To match all Unicode letters and numbers you can use a Unicode regex:
const alphanumeric = /^[\p{L}\p{N}]*$/u;
const valid = "Jòhn꠵Çoe日本語3rd"; // <- these are all letters and numbers
const invalid = "JohnDoe3rd!";
console.log(valid.match(alphanumeric));
console.log(invalid.match(alphanumeric));
In the above regex the u flag enables Unicode mode. \p{L} is short for \p{Letter} and \p{N} is short for \p{Number}. The square brackets [] surrounding them is a normal character class, meaning that a character must be either a letter or a number (in this context). The * is "zero or more", you can change this into + (one or more) if you don't want to allow empty strings .^/$ matches the start/end of the string.
The above will suffice most cases, but might match more than you want. You might not want to match Latin, Arabic, Cyrillic, etc. You might only want to match Latin letters and decimal numbers.
const alphanumeric = /^[\p{sc=Latn}\p{Nd}]*$/u;
const valid = "JòhnÇoe3rd";
const invalid = "Jòhn꠵Çoe日本語3rd";
console.log(valid.match(alphanumeric));
console.log(invalid.match(alphanumeric));
\p{sc=Latn} is short for \p{Script=Latin}. \p{Nd} is short for \p{Decimal_Number} and matches decimals. The difference with \d is that \p{Nd} does not only match 5, but also 𝟓, 5 and possibly more.
Checkout the regex Unicode documentation for details, available \p options are linked on the documentation page.

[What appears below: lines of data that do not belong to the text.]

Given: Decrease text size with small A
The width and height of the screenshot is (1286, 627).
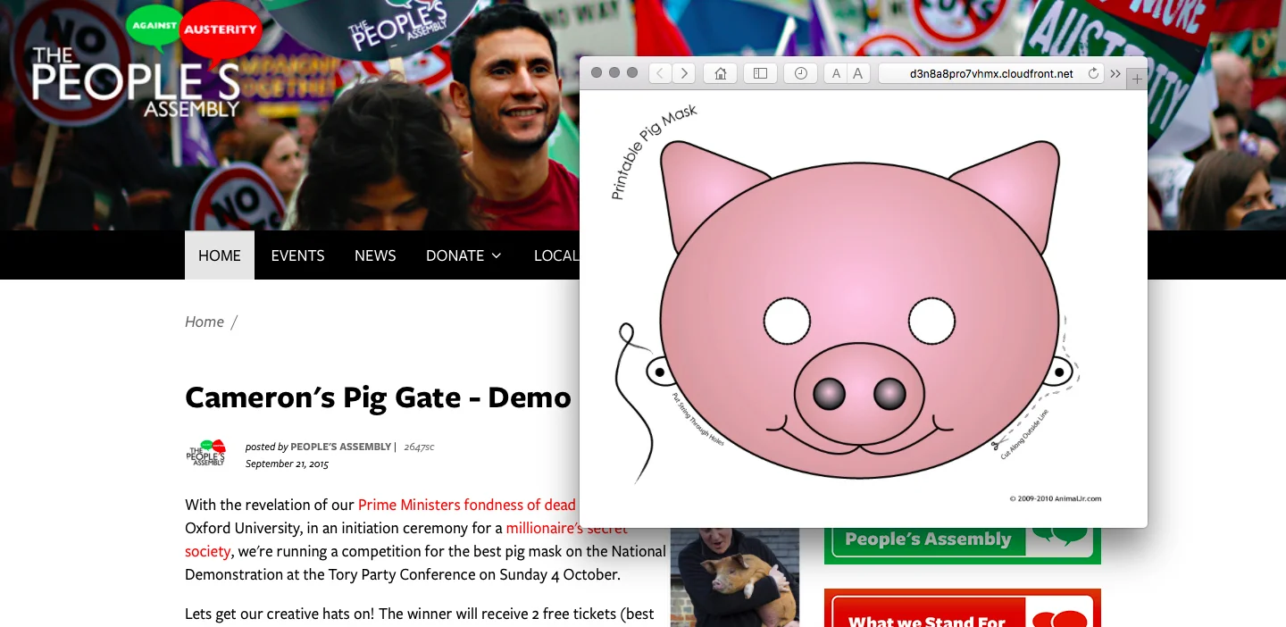Looking at the screenshot, I should pyautogui.click(x=836, y=73).
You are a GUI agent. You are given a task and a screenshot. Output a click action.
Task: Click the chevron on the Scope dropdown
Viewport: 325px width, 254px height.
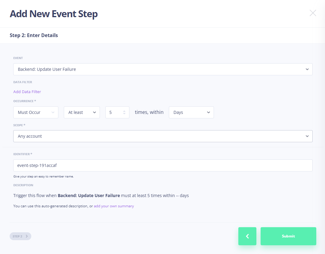307,136
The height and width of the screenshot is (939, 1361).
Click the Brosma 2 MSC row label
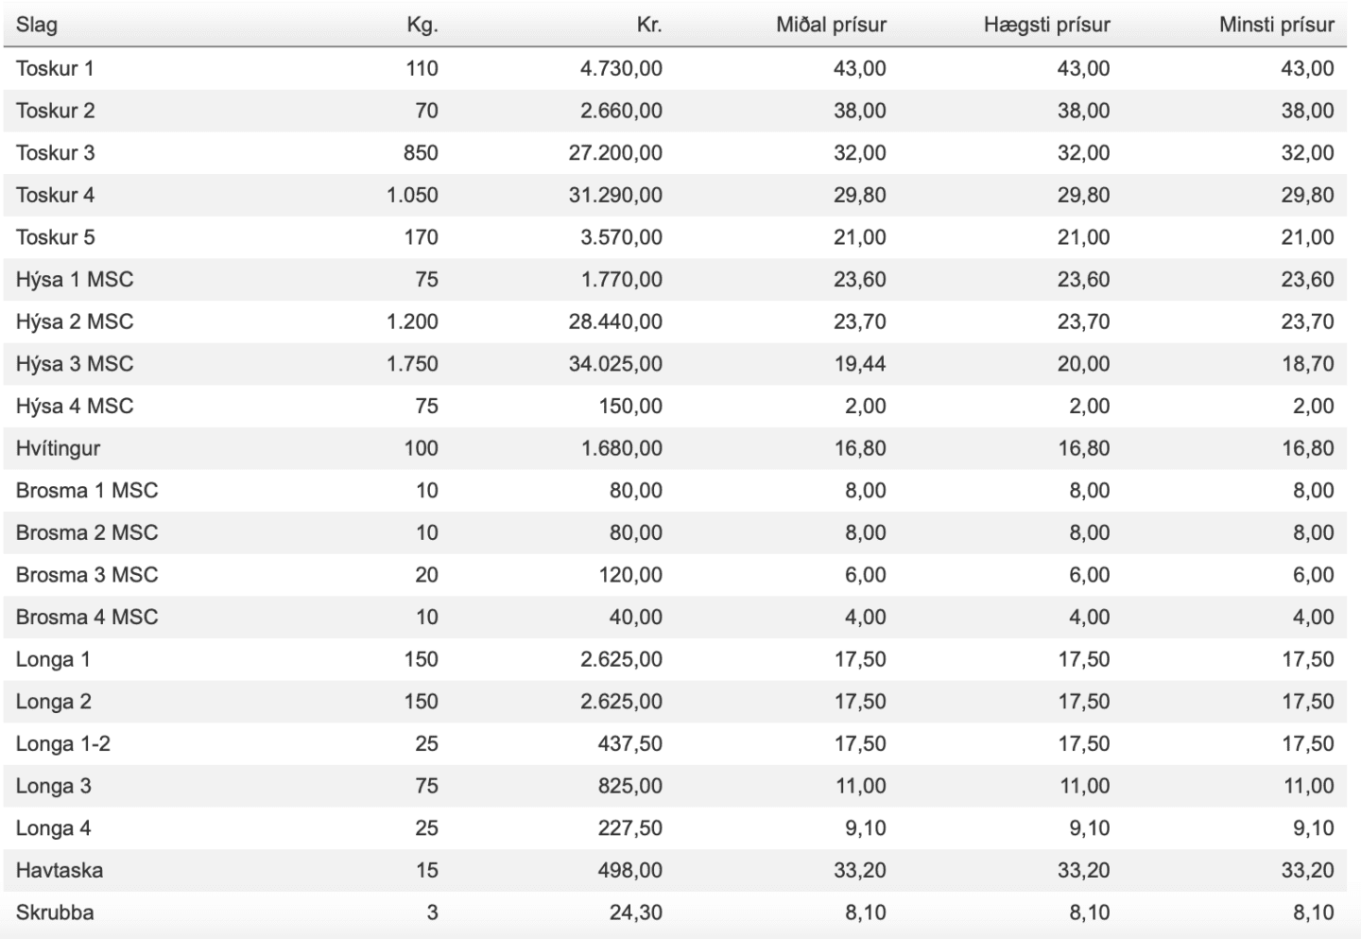click(x=87, y=532)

Note that the u flag is not supported by Internet Explorer.
I would create a String prototype method:
String.prototype.isAlphaNumeric = function() {
var regExp = /^[A-Za-z0-9]+$/;
return (this.match(regExp));
};
Then, the usage would be:
var TCode = document.getElementById('TCode').value;
return TCode.isAlphaNumeric()
Here are some notes: The real alphanumeric string is like "0a0a0a0b0c0d" and not like "000000" or "qwertyuio".
All the answers I read here, returned true in both cases. This is not right.
If I want to check if my "00000" string is alphanumeric, my intuition is unquestionably FALSE.
Why? Simple. I cannot find any letter char. So, is a simple numeric string [0-9].
On the other hand, if I wanted to check my "abcdefg" string, my intuition
is still FALSE. I don't see numbers, so it's not alphanumeric. Just alpha [a-zA-Z].
The Michael Martin-Smucker's answer has been illuminating.
However he was aimed at achieving better performance instead of regex. This is true, using a low level way there's a better perfomance. But results it's the same.
The strings "0123456789" (only numeric), "qwertyuiop" (only alpha) and "0a1b2c3d4f4g" (alphanumeric) returns TRUE as alphanumeric. Same regex /^[a-z0-9]+$/i way.
The reason why the regex does not work is as simple as obvious. The syntax [] indicates or, not and.
So, if is it only numeric or if is it only letters, regex returns true.
But, the Michael Martin-Smucker's answer was nevertheless illuminating. For me.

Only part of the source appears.